Germany vows continued support of Israel as FM visits Berlin
German foreign minister Johann Wadephul (Image credit: AP)
Israeli foreign minister Gideon Saar met with his German counterpart, Johann Wadephul, in Berlin on Thursday.
The meeting took place a day after Wadephul promised that Germany would send more arms to Israel despite growing international calls for a weapons embargo.
Speaking at a press conference with his counterpart, Saar, Wadephul criticized Israel's actions in the Gaza Strip.
The German minister said he had renewed his "urgent request to allow humanitarian aid to Gaza" without restrictions as required by international law.
Wadephul also decried the Israeli government's announcement that it would allow 22 more settlements in the West Bank. He said that the German government "rejects" the creation of new Israeli settlements there as illegal under international law.
Meanwhile, Saar appealed to Germany to give a chance to an alternative foundation to distribute humanitarian aid in the Gaza Strip.
The Gaza Humanitarian Foundation (GHF) is controversial because it is supported by Israel and the United States. It circumvents
United Nations
aid agencies and other initiatives, and it has been accused of endangering civilians in the process.
"This effort has the potential to free the Palestinian population from Hamas's stranglehold and end this war," Saar said, adding that this type of distribution could prevent Hamas from appropriating the aid.
Hamas is recognized as a terrorist organization by the German government, the EU, the US and some Arab states.
Wadephul reiterates Germany's support for Israel:
However, Wadephul stressed that Israel has a right to defend itself against Hamas and other enemies, and that "therefore Germany will of course continue to support Israel with arms deliveries, that was never in doubt."
Wadephul also said that recognizing a Palestinian state now would send "the wrong signal," adding that negotiations between Israel and Palestine must conclude before a Palestinian state is recognized.
He added that the European Union should maintain its pact governing political and economic ties with Israel, which was placed under review last month due to the situation in Gaza.
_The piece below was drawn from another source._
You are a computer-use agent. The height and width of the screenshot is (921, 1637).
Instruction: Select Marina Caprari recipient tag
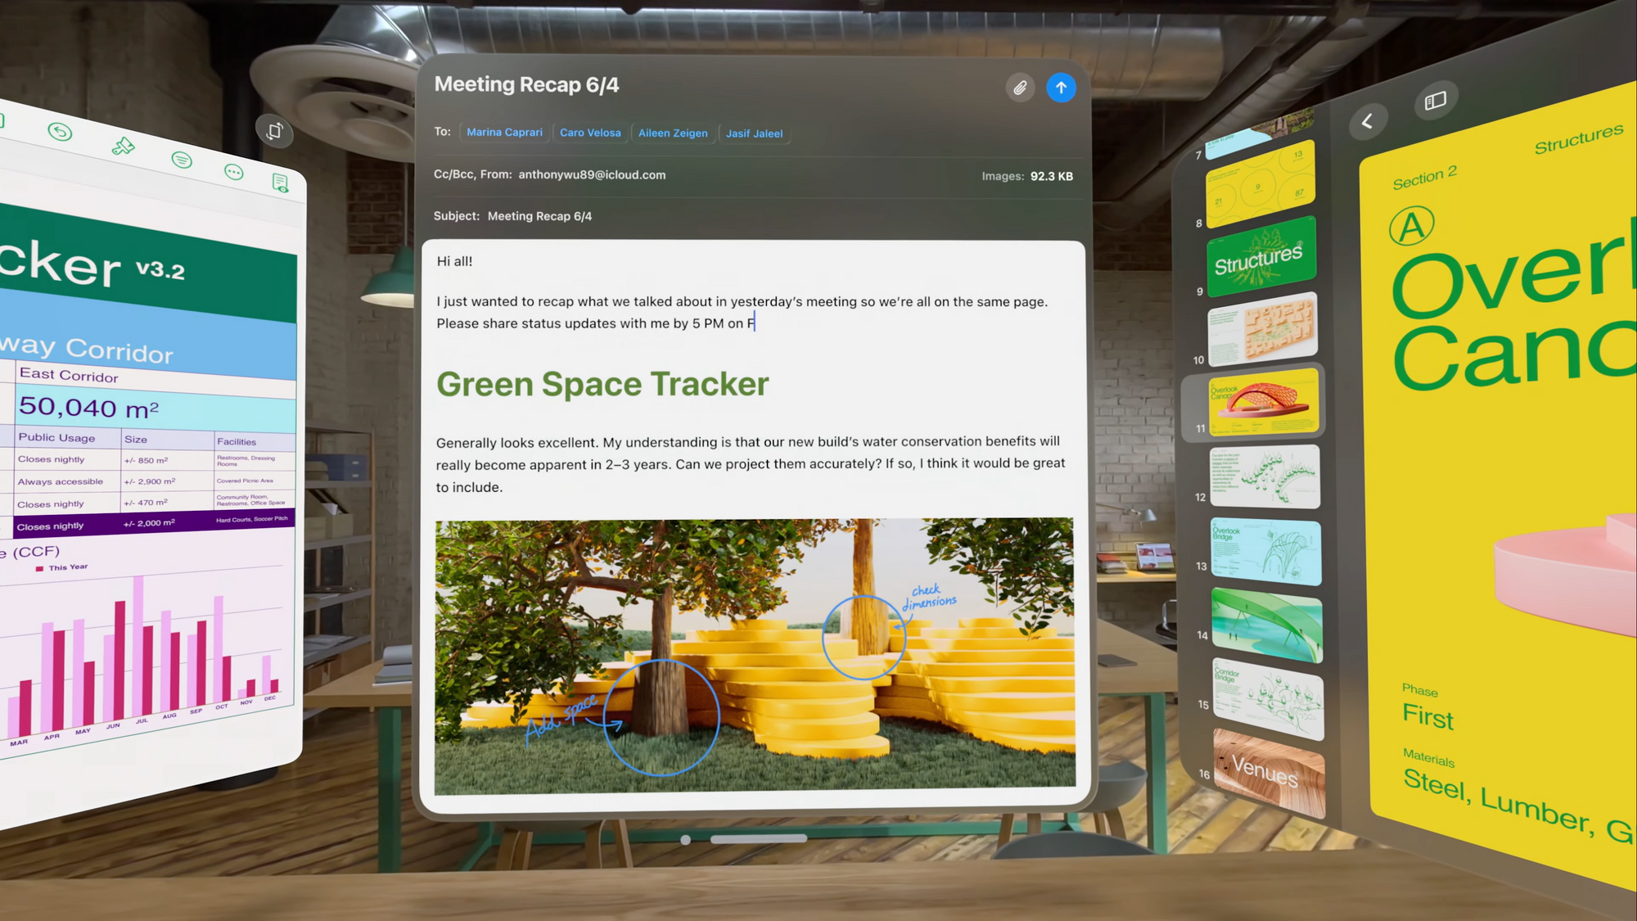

Thursday's meeting was the second official meeting between the two ministers. The first took place on May 11 in Israel.
During Saar's visit to Berlin, dozens of demonstrators protested Israel's actions in the Gaza Strip. The protests began in front of the German Foreign Ministry in the morning under the slogan "Red Line of International Law."
Participants waved Palestinian flags and carried banners with slogans such as "No support for war crimes in Gaza," "Stop the arms deliveries," and "Stop the deliberate starvation of the people of Gaza."
Ministers commemorate the victims of the Holocaust:
Earlier in the day, the two top diplomats laid a wreath at Berlin's Holocaust Memorial, which commemorates the 6 million Jews killed in Europe under Germany's Nazi regime from 1933 to 1945.
"The fight against antisemitism, standing up for Jewish life in Germany and the commitment to the security and peaceful future of the state of Israel is and will remain our obligation, Wadephul said as he laid a wreath at the memorial in central Berlin with Saar.
The memorial "reminds us Germans to remember the victims, to honour the survivors and to learn the lessons from the crimes against humanity of the Shoah," he added.
For his part, Saar said that 80 years after the end of the Holocaust, "the lessons seem to have been forgotten."
"In Germany, there's an antisemitic incident once every hour," the Israeli minister said, referring to a report published by a monitor on Wednesday.
Wadephul said he was "deeply ashamed" that anti-Semitic offenses in Germany have reached a new high.
Wadephul's apparent reversal on arms deliveries for Israel:
Wadephul's promise of more arms deliveries to Israel on Wednesday came as an apparent reversal of comments made to the German daily Süddeutsche Zeitung last week.
There, he suggested that further arms shipments to Israel were dependent on a government review of whether Israeli actions in Gaza complied with international humanitarian law.
Israel launched its offensive in the Gaza Strip in response to raids led by the Palestinian militant group Hamas in southern Israel on October 7, 2023, in which some 1,200 people, mostly civilians, were killed and some 250 hostages were taken.
The country is now coming under increasing international pressure to stop its military operation in view of the desolate humanitarian situation in the Palestinian territory. Gazan health authorities estimate 54,000 people have been killed.